**Work order:** Output the lines of the records from the one containing "You are a GUI" through the last, both ends included. Leave pictures out.

**Material provided:**
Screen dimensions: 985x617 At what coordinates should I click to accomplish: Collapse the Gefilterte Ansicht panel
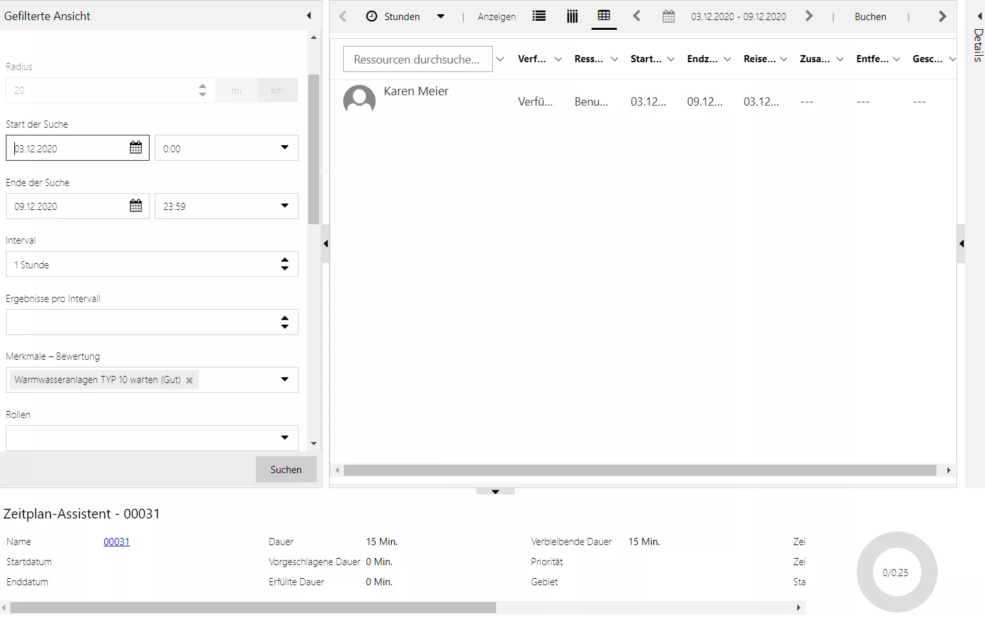pyautogui.click(x=309, y=16)
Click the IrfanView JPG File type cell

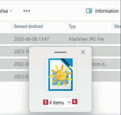pos(86,39)
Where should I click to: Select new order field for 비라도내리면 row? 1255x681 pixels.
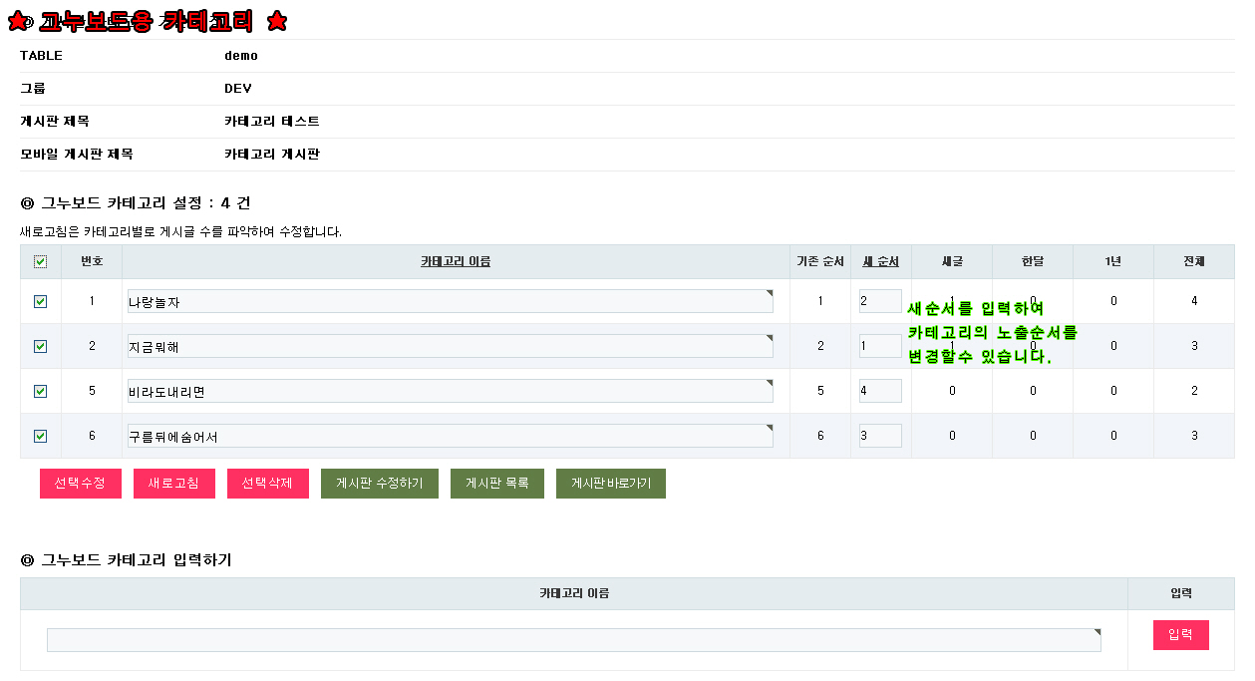pos(879,391)
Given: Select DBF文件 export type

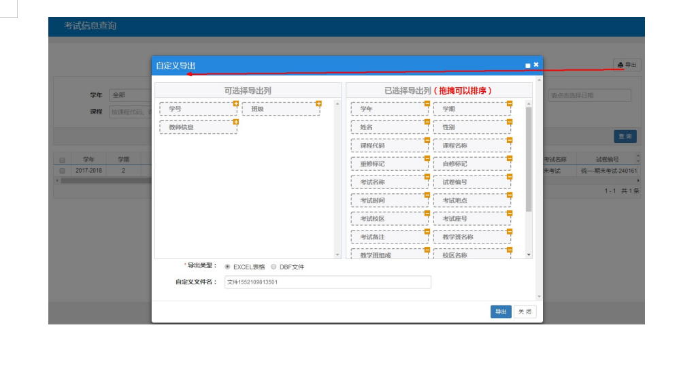Looking at the screenshot, I should point(274,267).
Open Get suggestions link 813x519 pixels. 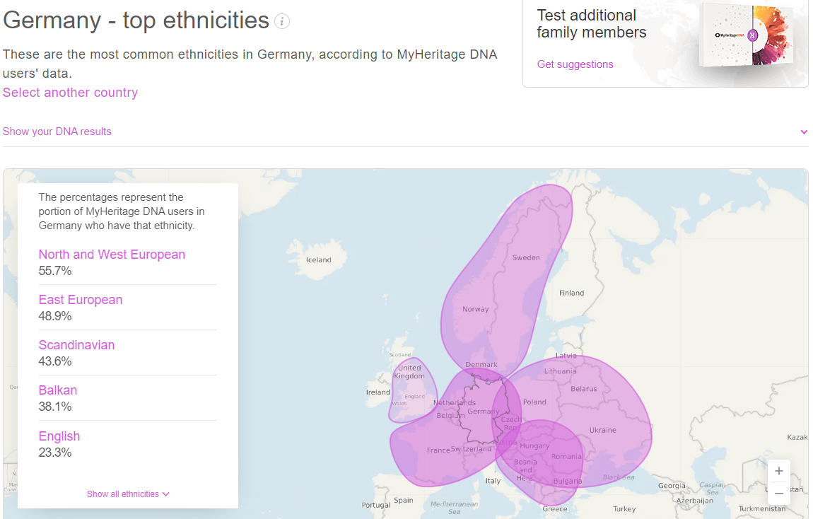pyautogui.click(x=575, y=64)
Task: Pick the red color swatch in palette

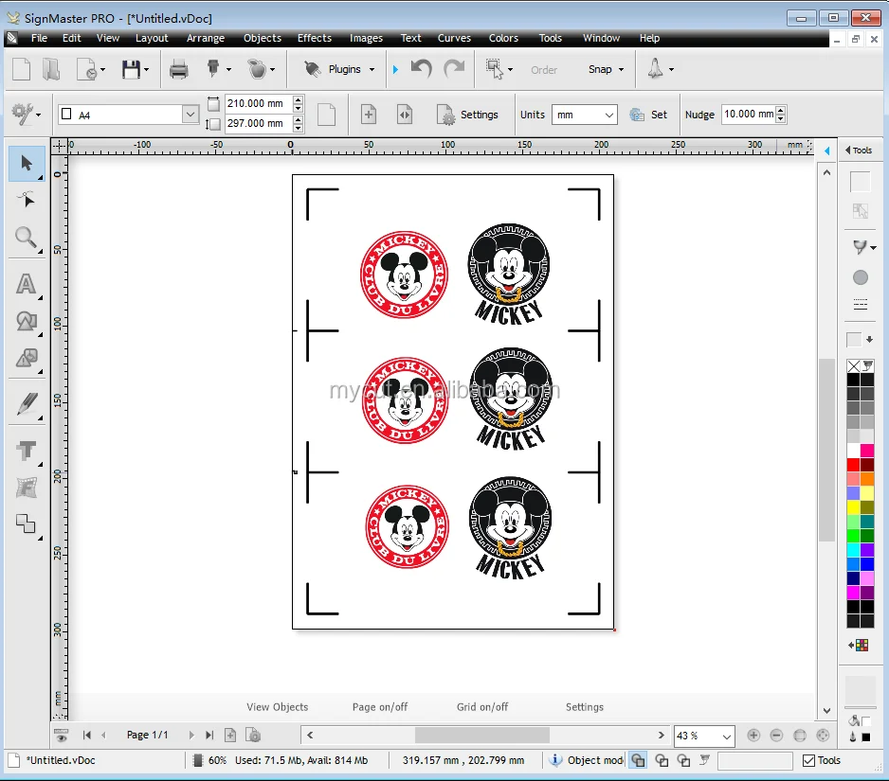Action: (x=853, y=465)
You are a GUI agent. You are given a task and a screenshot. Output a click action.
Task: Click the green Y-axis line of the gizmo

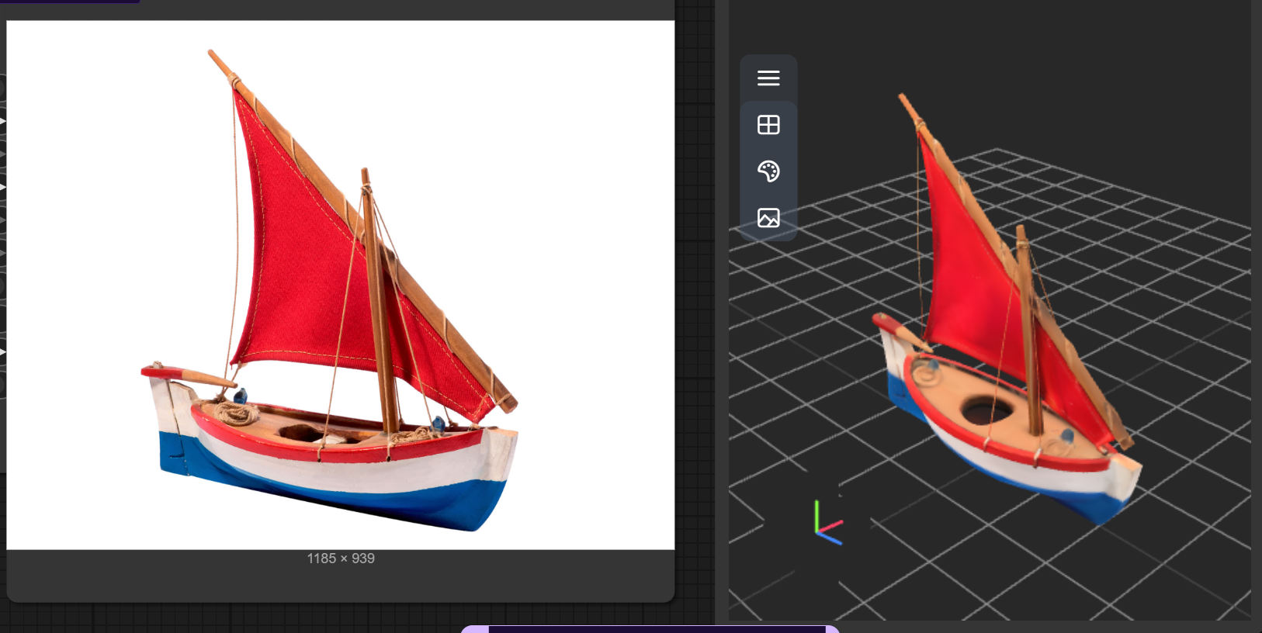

**Your response:**
You are a GUI agent. You are given a task and a screenshot. Output a click action.
Task: Click the green Y-axis line of the gizmo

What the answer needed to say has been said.